A further and more troubling account emerged from the Borno South Youth Alliance (BOSYA). This civil society group had reportedly been involved in sustained humanitarian advocacy and backchannel mediations on behalf of the victims.
The group’s president, Samaila Ibrahim-Kaigama, revealed via telephone to Channels Television that four babies who had been born in captivity died as a result of infections contracted during their time in the enclave, with their mothers currently receiving treatment at a government medical facility in the state.
The discrepancy in figures between the military’s account and that of BOSYA, two versus four infant deaths, has not yet been officially reconciled, and questions remain about the full accounting of casualties among the rescued population.
“To the Ngoshe women and children who were released tonight, welcome home,” BOSYA said in a statement. “Your return brings hope, joy, and relief to Southern Borno.”
Ibrahim-Kaigama, whose organization claims to have played a sustained role in negotiations and humanitarian mediation efforts that contributed to the conditions enabling the rescue, was candid in celebrating the outcome while calling for immediate government action on behalf of those freed.

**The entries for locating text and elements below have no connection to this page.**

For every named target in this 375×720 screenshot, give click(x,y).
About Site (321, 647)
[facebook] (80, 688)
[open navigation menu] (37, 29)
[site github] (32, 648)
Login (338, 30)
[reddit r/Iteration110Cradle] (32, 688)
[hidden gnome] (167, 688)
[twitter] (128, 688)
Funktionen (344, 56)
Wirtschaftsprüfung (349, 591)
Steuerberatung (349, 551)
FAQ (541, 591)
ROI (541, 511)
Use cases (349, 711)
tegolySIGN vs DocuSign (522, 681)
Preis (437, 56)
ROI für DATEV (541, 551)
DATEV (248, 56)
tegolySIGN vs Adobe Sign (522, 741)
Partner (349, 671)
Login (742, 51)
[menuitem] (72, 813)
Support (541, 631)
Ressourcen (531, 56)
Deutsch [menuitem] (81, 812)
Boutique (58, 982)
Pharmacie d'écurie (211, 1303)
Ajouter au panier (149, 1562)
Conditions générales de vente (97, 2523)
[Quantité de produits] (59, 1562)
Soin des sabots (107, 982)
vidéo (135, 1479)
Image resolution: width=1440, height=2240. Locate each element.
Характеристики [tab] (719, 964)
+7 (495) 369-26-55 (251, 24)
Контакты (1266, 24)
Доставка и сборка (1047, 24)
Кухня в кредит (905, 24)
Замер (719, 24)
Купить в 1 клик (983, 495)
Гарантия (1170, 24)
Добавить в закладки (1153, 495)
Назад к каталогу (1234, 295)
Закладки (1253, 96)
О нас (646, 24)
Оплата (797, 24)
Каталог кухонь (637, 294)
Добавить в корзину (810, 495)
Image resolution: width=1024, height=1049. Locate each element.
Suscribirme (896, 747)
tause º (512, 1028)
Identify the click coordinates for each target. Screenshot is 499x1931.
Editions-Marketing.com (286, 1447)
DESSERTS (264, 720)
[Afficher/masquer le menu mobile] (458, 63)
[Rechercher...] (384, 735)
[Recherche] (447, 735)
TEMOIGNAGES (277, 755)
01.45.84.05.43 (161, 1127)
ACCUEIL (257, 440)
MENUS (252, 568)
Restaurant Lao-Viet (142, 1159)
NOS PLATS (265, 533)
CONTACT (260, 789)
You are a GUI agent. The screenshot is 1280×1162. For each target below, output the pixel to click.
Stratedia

Military authorities were clear that Saturday’s rescue, significant as it is, does not mark the end of operations in the region. The High Command confirmed that “follow-on exploitation and clearance operations are ongoing to neutralize residual terrorist elements, dismantle remaining support networks, and prevent future abductions.”
BOSYA, for its part, has called on the federal government, the Borno State Government, and relevant local government authorities to conduct thorough screening of the rescued victims, a process that will be essential not only for medical and psychological care but also for the reintegration support that survivors of prolonged captivity invariably require.
WHAT YOU SHOULD KNOW
Nigerian military forces rescued 360 hostages, mostly women and children, from a Boko Haram stronghold in the Mandara Mountains of southern Borno State, marking one of the most significant counter-terrorism operations in the region’s recent history.
The mission’s success hinged almost entirely on weeks of meticulous intelligence work, including the penetration of the insurgent network from within.
However, the victory is bittersweet: at least two to four infants died, some from exhaustion during evacuation and others from infections contracted in captivity.
While the rescued are now receiving care, military operations in the area continue, as the broader fight against insurgency in Nigeria’s North-East remains far from over.